# WHAT IS BEING ASKED:
Count every line below that holds the word "agent", and give the number with no other words.
*** RECORDS FOR THIS EXERCISE ***
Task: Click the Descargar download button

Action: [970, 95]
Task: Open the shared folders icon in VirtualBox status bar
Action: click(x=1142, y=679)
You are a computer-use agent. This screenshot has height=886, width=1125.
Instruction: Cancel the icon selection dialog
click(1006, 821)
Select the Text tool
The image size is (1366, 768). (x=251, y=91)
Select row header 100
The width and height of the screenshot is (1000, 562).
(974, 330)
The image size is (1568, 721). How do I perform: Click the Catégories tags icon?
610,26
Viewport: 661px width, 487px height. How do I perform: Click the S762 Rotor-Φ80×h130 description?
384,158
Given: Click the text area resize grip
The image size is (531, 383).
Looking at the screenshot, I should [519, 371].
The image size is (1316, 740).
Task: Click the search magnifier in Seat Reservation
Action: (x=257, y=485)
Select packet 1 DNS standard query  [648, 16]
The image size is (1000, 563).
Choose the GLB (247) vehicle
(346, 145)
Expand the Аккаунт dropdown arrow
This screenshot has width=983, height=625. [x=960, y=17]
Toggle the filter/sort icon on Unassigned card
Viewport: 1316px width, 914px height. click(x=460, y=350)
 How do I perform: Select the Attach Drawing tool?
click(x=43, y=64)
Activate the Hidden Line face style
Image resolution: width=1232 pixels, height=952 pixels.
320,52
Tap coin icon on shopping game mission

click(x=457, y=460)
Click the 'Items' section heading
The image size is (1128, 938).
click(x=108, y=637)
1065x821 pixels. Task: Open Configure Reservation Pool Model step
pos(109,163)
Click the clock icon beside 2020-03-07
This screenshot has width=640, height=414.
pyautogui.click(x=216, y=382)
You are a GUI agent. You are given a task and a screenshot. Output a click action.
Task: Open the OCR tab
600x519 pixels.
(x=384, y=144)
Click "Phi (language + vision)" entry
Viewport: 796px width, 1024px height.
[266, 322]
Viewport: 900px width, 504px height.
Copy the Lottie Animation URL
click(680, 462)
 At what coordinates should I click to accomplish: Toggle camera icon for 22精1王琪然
*** End of RECORDS FOR THIS EXERCISE ***
# OUTPUT FOR THIS TASK:
2